Il en est une troisième toutefois, qui n'est autre que le Moi de l'auteur, comme l'indique ce passage superbe que je cite longuement, tant il me paraît constituer le catéchisme de tout véritable érudit, autrement dit d'un adulte qui aurait su préserver intacte la merveilleuse faculté d'enthousiasme et d'émerveillement de l'enfant : «Je n'ai jamais pu rassasier ma capacité de méditation devant ces merveilleux spectacles de l'univers : le flux et le reflux de la mer, la crue du Nil, le mouvement de l'aiguille aimantée vers le Nord; et j'ai aussi étudié, en parallèle et en contre-partie, les phénomènes naturels, plus courants et plus négligés, que, sans partir en voyage, je peux examiner dans la cosmographie de mon Moi. Car nous transportons avec nous les merveilles que nous cherchons en dehors de nous; il y a en nous toute l'Afrique et ses prodiges. Nous sommes un ouvrage où la nature a mis beaucoup de hardiesse et d'esprit d'aventure et où l'homme qui sait étudier peut apprendre, en un raccourci, ce que d'autres cherches péniblement à découvrir dans un fragment isolé d'un corps ou dans une masse aux contours illimités» (p. 33). Comme tous les grands sages, Thomas Browne a su ouvrir des mondes entiers sous les yeux de ceux qui le liraient, en étant parfaitement persuadé qu'il leur faudrait alors accomplir le même mouvement de descente intrépide, lâchant une sonde dans les profondeurs insoupçonnées du plus vaste et inexploré des océans : l'esprit humain.

Notes
(1) Sir Thomas Browne, Les Urnes funéraires [Hydriotaphia, Urn Burial, or a Discourse of the Sepulchral Urns lately found in Norfolk, 1658] (préfacé et traduit de l’anglais par Dominique Aury, Gallimard, coll. Le Promeneur, 2004), p. 94.

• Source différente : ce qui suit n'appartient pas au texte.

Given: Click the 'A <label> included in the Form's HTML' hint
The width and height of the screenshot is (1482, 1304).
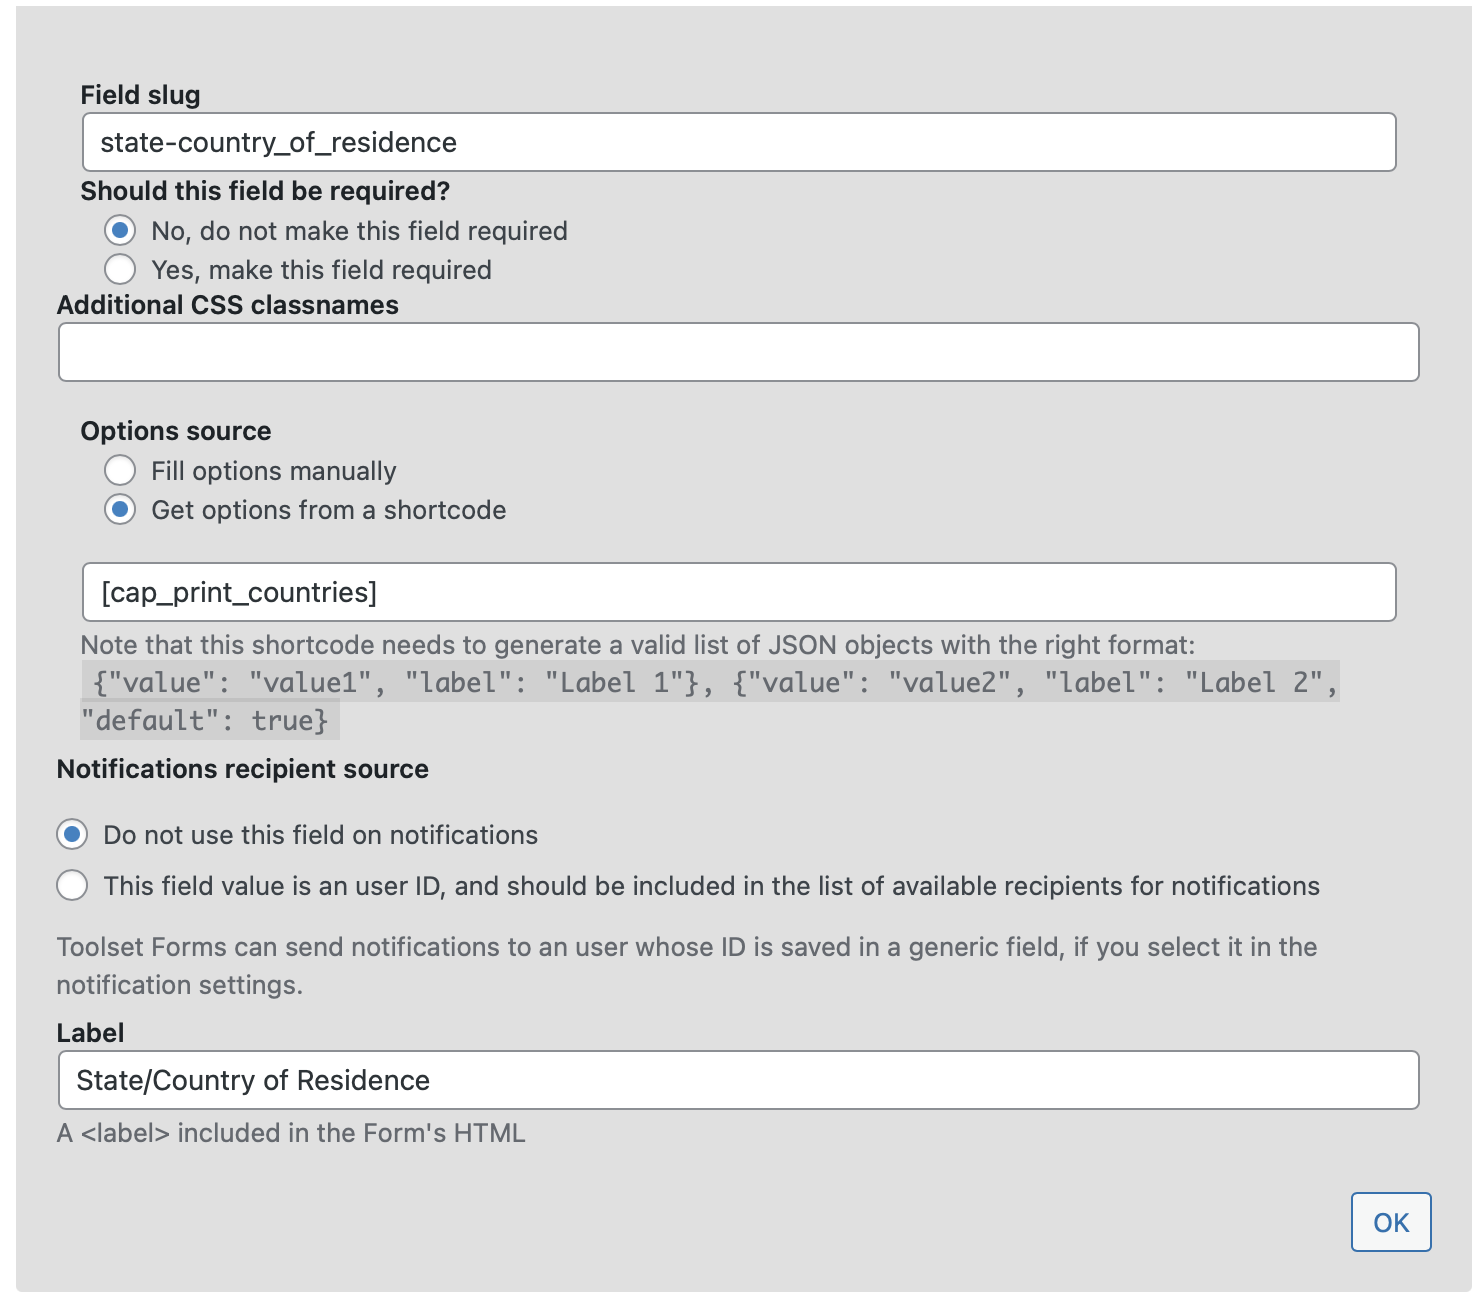Looking at the screenshot, I should point(291,1133).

(2) W. G. Sebald y a écrit : «Et pour atteindre le degré d’élévation que cela nécessitait, il [Thomas Browne] n’avait d’autre moyen que de voler à haute altitude, dangereusement, sur les ailes de la langue. À l’instar des autres écrivains du XVIIe siècle anglais, Browne est constamment lesté de toute son érudition, un fonds colossal de citations comprenant les noms de tous ceux qui ont fait autorité avant lui; il use de métaphores et d’analogies qu’il pousse jusque dans leurs derniers retranchements et bâtit des phrases labyrinthiques, se déroulant parfois sur une et même deux pages entières, foisonnantes, semblables à des processions ou à des cortèges funèbres. En raison notamment de cette charge énorme, il ne parvient pas toujours à décoller du sol, mais quand il se laisse porter, tel un adepte du vol à voile aspiré par les courants d’air chaud, de plus en plus haut, avec son fardeau, par les mouvements orbiculaires de sa prose, alors, même le lecteur d’aujourd’hui a le sentiment d’entrer en lévitation» (Les Anneaux de Saturne, Gallimard, coll. Folio, 2003), p. 33.

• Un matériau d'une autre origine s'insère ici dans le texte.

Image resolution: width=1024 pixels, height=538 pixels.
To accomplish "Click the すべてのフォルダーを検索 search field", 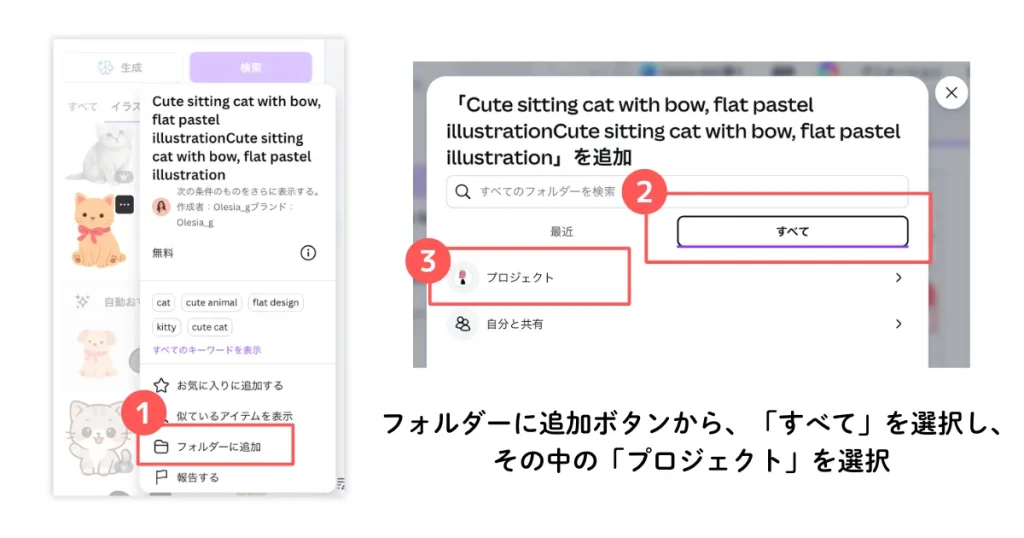I will tap(677, 191).
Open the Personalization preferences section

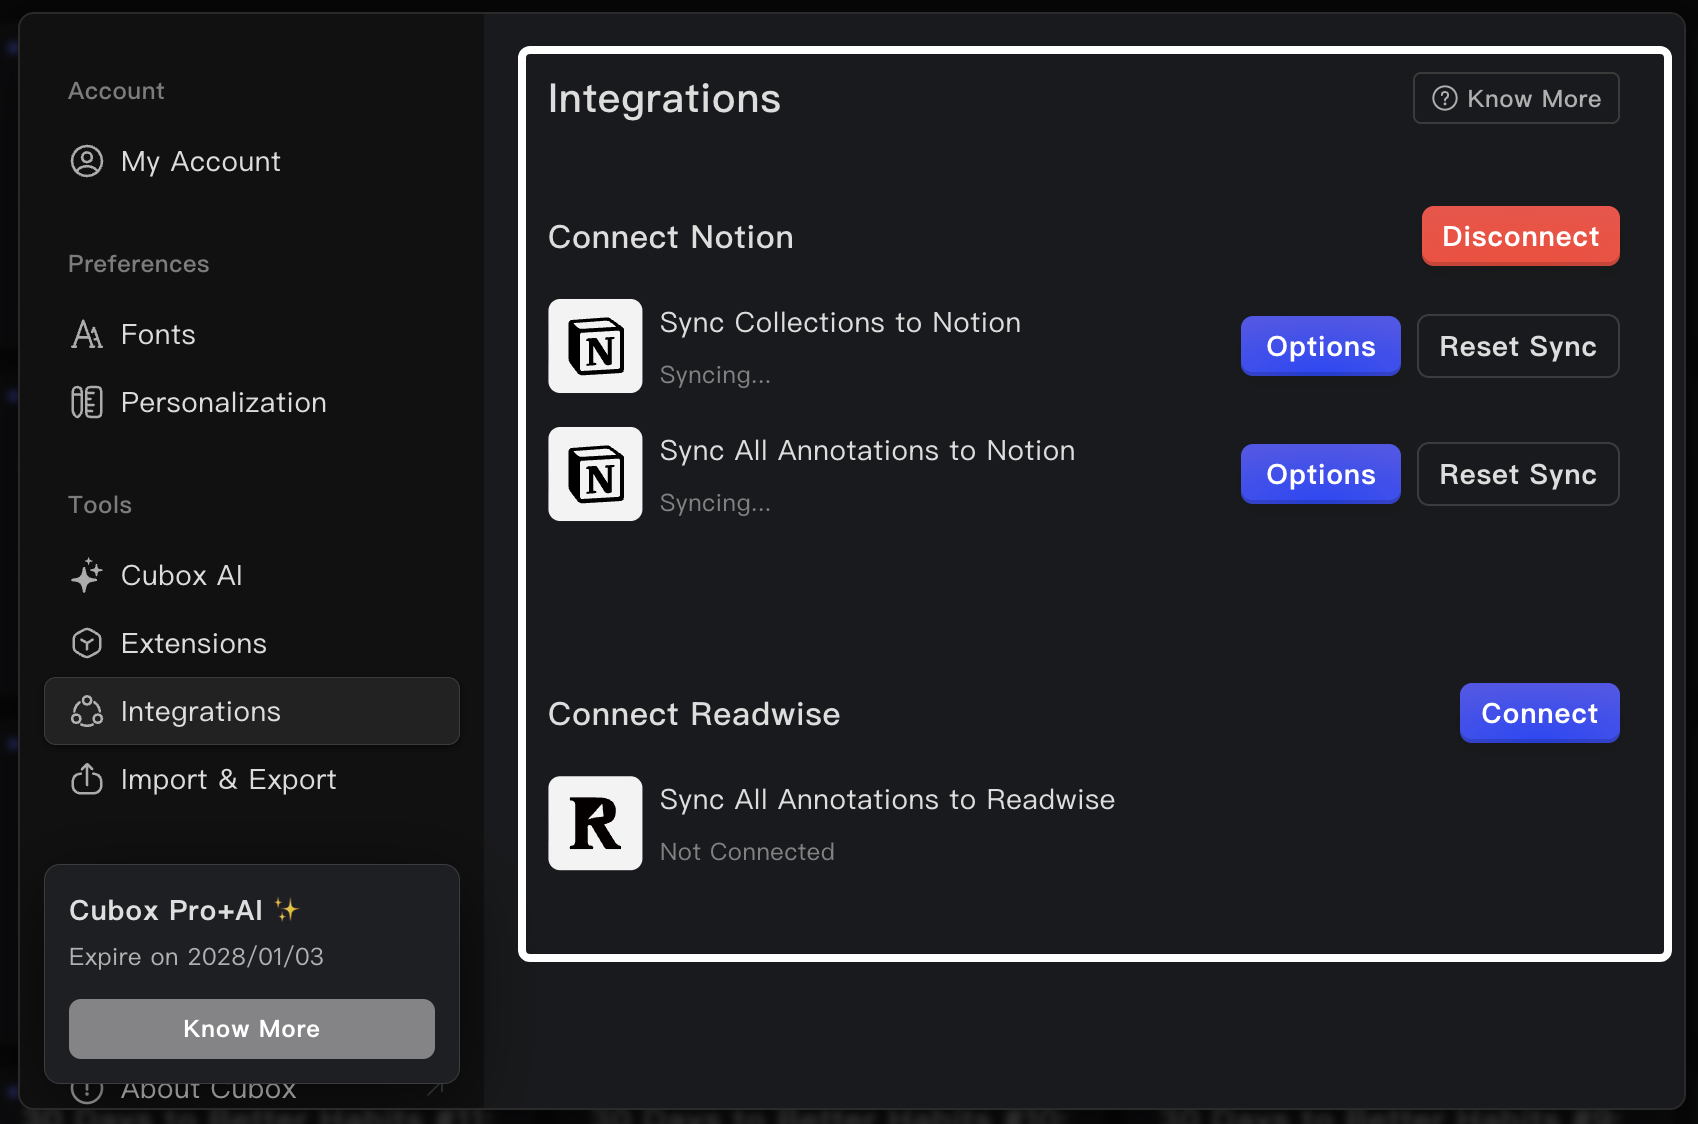click(223, 402)
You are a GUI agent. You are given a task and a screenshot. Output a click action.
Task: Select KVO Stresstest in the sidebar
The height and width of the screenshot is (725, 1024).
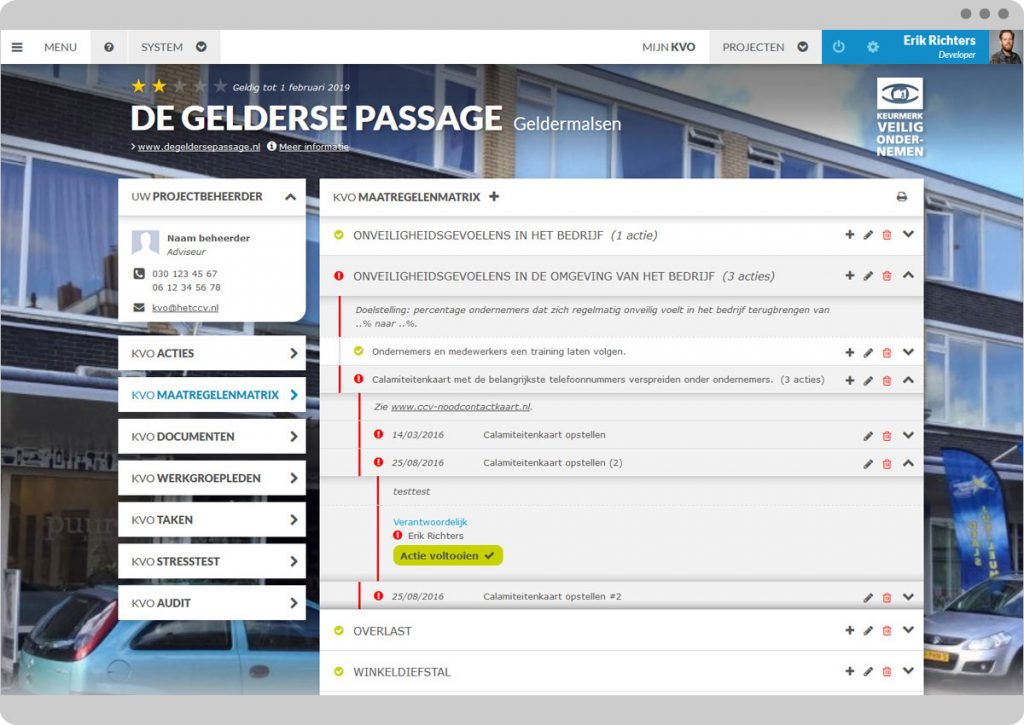point(211,561)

(3) Signalons une incroyable erreur de brochage nous privant de plusieurs pages dans l'édition utilisée, Stock, publiée en 1947, précédée d'une belle lettre de Daniel Halévy, qui affirme de Thomas Browne qu'il est «le plus somptueux prosateur du royaume d'Angleterre», et qu'il le sait parfaitement qui plus est (p. 8), et d'une excellente préface de Louis Cazamian. La traduction du texte datant de 1635 et que Thomas Browne ne destina pas, au départ, à la publication, est de Charles Chassé.
(4) Je renvoie, sur ces questions qui constituent l'entrelacs infini de l'art herméneutique, au passionnant petit livre que Rémi Soulié a fait paraître en 2021 aux éditions de La Nouvelle Librairie, intitulé Les métamorphoses d'Hermès.
(5) Ne réclame-t-il pas, de la part d'un «synode général», non pas de «concilier des divergences religieuses, car elles sont inconciliables», mais de «réduire le savoir à ce qu'il était d'abord : soit la connaissance d'auteurs peu nombreux mais de poids; et cela dans l'intérêt du savoir lui-même. Je souhaiterais que ce synode condamnât au feu ces essaims de rapsodies qui, par millions, n'ont été inventées que pour affoler et abuser les faibles jugements des érudits ainsi que pour faire vivre le métier et profession de typographes» (p. 58). S'il pouvait revivre à notre époque, gageons que Thomas Browne élèverait des bûchers dont les flammes dépasseraient de très loin plusieurs Tours Eiffel empilées les unes sur les autres.